*THE RECORDS*.
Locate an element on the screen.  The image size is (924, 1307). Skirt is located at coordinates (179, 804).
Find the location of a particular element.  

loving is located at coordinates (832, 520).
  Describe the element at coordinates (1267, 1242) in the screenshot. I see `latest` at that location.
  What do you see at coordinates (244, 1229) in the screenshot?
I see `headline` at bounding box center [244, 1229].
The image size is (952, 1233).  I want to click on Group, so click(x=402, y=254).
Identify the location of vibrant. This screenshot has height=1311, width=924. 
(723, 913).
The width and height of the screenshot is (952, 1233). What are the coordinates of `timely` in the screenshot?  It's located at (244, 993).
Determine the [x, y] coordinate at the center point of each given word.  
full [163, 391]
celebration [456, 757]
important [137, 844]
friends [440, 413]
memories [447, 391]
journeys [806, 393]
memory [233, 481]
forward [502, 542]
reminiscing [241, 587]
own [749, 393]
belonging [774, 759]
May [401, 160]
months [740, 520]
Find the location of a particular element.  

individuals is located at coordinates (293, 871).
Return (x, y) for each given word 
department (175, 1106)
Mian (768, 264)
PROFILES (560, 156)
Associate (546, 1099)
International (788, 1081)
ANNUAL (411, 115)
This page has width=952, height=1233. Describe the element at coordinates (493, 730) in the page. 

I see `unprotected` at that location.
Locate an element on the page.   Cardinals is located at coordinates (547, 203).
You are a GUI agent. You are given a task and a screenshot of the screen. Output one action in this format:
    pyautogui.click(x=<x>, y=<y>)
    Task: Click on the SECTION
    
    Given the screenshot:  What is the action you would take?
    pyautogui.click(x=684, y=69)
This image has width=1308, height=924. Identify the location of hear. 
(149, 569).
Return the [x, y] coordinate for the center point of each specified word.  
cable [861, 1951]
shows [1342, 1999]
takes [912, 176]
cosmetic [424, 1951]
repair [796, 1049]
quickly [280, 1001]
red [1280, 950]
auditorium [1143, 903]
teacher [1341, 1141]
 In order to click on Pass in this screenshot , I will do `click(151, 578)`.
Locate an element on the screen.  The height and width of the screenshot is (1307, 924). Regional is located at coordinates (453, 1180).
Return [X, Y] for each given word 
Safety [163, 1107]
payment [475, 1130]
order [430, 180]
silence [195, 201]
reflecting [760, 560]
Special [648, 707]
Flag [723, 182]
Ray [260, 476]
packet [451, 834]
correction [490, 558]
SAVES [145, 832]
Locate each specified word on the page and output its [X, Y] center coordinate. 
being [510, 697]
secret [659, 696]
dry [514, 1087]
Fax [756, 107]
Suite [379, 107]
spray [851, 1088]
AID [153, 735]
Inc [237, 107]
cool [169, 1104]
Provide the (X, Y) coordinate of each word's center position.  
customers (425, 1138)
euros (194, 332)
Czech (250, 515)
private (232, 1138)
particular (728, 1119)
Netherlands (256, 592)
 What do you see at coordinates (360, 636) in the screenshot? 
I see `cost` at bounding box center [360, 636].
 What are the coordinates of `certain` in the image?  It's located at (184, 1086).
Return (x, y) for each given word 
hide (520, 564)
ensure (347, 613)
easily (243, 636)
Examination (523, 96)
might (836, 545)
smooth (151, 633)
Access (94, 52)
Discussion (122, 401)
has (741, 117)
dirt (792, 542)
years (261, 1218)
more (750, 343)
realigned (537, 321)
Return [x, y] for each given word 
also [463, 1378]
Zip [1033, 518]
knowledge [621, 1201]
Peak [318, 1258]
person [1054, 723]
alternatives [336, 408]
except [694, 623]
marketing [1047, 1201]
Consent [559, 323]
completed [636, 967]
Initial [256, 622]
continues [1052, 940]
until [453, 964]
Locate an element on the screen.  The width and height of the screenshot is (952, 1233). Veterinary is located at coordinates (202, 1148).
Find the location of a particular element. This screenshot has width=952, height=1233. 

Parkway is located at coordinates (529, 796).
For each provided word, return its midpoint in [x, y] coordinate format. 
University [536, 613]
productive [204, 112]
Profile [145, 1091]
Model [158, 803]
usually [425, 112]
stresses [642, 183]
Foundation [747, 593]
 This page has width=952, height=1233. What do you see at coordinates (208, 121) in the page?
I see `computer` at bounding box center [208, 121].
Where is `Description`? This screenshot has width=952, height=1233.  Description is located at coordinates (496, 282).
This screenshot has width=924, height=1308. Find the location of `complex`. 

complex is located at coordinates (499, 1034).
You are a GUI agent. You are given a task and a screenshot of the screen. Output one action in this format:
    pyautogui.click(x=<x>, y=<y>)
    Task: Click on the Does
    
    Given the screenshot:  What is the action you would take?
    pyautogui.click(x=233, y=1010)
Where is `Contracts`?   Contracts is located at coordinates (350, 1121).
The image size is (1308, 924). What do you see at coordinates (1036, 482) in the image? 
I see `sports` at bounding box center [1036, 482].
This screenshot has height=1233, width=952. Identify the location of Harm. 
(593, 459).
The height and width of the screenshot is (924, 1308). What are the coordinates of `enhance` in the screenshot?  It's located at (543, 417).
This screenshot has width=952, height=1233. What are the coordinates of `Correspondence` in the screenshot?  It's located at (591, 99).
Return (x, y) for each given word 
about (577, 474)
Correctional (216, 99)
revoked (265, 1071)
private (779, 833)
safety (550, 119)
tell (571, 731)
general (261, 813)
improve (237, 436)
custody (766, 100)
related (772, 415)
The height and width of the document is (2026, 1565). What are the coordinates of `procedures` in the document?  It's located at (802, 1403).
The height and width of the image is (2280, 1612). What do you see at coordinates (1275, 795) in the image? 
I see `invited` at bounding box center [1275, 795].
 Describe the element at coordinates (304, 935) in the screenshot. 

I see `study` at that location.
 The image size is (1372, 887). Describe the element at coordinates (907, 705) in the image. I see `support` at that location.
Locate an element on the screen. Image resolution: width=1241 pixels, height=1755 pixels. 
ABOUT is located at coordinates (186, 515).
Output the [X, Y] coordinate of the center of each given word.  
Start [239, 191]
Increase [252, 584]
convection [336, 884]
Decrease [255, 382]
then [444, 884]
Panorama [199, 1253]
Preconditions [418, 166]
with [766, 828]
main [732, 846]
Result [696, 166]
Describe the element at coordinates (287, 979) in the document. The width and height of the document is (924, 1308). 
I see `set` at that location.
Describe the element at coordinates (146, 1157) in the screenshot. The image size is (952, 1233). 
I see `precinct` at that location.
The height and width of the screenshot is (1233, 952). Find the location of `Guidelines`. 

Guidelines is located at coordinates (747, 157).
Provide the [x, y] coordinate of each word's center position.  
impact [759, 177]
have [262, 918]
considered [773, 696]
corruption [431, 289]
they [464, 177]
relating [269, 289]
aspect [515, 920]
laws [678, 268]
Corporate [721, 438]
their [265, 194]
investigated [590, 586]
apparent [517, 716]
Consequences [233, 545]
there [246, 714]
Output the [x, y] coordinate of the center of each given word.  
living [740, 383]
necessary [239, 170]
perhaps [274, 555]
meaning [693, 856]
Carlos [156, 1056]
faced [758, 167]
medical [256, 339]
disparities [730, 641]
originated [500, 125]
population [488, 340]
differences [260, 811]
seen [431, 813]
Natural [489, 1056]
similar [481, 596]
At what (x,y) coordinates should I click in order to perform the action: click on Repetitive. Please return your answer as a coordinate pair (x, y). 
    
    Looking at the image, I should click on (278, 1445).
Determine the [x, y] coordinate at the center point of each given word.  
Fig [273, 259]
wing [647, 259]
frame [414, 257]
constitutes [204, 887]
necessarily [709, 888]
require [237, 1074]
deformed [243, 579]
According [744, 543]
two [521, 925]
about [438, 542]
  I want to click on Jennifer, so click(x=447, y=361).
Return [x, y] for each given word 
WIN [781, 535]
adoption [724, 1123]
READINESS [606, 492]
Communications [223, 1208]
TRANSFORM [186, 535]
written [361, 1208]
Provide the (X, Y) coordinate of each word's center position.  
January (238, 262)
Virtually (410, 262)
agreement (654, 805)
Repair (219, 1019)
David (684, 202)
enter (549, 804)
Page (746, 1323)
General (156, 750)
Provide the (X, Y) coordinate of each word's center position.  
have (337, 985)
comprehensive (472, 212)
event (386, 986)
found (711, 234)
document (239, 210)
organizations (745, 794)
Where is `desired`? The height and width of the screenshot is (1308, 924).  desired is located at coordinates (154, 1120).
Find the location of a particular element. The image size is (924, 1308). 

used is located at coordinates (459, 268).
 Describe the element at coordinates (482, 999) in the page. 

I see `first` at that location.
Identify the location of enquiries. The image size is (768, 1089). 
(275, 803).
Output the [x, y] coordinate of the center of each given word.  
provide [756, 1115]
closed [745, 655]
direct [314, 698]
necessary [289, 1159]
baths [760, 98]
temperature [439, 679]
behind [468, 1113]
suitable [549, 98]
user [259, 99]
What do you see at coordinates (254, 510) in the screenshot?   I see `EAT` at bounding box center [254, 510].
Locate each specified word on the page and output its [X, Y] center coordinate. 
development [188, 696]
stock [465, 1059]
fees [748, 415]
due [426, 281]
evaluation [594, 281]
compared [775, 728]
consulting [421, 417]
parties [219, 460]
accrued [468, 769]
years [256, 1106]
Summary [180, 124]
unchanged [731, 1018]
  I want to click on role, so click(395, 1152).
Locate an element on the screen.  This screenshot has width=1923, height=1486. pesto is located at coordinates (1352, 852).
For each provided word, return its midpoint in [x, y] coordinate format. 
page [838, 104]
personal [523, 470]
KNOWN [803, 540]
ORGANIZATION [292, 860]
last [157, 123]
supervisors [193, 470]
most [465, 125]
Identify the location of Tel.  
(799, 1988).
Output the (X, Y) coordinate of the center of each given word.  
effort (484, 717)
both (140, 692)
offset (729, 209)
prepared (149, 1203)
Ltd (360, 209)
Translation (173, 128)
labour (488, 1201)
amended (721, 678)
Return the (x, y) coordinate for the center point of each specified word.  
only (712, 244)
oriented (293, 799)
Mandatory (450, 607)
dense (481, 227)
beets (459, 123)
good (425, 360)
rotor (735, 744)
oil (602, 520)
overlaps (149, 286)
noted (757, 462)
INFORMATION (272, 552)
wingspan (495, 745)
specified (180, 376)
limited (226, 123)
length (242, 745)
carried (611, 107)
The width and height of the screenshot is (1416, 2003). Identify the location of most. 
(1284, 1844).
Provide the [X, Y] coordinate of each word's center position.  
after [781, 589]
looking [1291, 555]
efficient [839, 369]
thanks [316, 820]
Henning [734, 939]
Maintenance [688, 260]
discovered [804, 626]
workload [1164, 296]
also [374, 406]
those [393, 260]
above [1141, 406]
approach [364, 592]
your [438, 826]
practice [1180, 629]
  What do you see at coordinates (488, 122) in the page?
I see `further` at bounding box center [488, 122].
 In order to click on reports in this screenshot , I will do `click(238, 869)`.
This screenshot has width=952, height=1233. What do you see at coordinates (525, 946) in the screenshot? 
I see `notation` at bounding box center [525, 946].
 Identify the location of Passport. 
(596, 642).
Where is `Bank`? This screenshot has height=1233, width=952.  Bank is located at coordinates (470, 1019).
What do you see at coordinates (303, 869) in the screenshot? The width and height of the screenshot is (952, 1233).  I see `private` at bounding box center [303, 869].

*INSTRUCTIONS FOR THE TASK*. Return every row above, exactly as it appears, from the first one down to the line containing "pyautogui.click(x=684, y=69)", including both ends.

*TASK SOLUTION*.
Locate an element on the screen.  The image size is (924, 1307). Skirt is located at coordinates (179, 804).
Find the location of a particular element.  

loving is located at coordinates (832, 520).
  Describe the element at coordinates (1267, 1242) in the screenshot. I see `latest` at that location.
  What do you see at coordinates (244, 1229) in the screenshot?
I see `headline` at bounding box center [244, 1229].
The image size is (952, 1233).  I want to click on Group, so click(x=402, y=254).
Identify the location of vibrant. This screenshot has height=1311, width=924. 
(723, 913).
The width and height of the screenshot is (952, 1233). What are the coordinates of `timely` in the screenshot?  It's located at (244, 993).
Determine the [x, y] coordinate at the center point of each given word.  
full [163, 391]
celebration [456, 757]
important [137, 844]
friends [440, 413]
memories [447, 391]
journeys [806, 393]
memory [233, 481]
forward [502, 542]
reminiscing [241, 587]
own [749, 393]
belonging [774, 759]
May [401, 160]
months [740, 520]
Find the location of a particular element.  

individuals is located at coordinates (293, 871).
Return (x, y) for each given word 
department (175, 1106)
Mian (768, 264)
PROFILES (560, 156)
Associate (546, 1099)
International (788, 1081)
ANNUAL (411, 115)
This page has width=952, height=1233. Describe the element at coordinates (493, 730) in the page. 

I see `unprotected` at that location.
Locate an element on the page.   Cardinals is located at coordinates (547, 203).
You are a GUI agent. You are given a task and a screenshot of the screen. Output one action in this format:
    pyautogui.click(x=<x>, y=<y>)
    Task: Click on the SECTION
    
    Given the screenshot:  What is the action you would take?
    pyautogui.click(x=684, y=69)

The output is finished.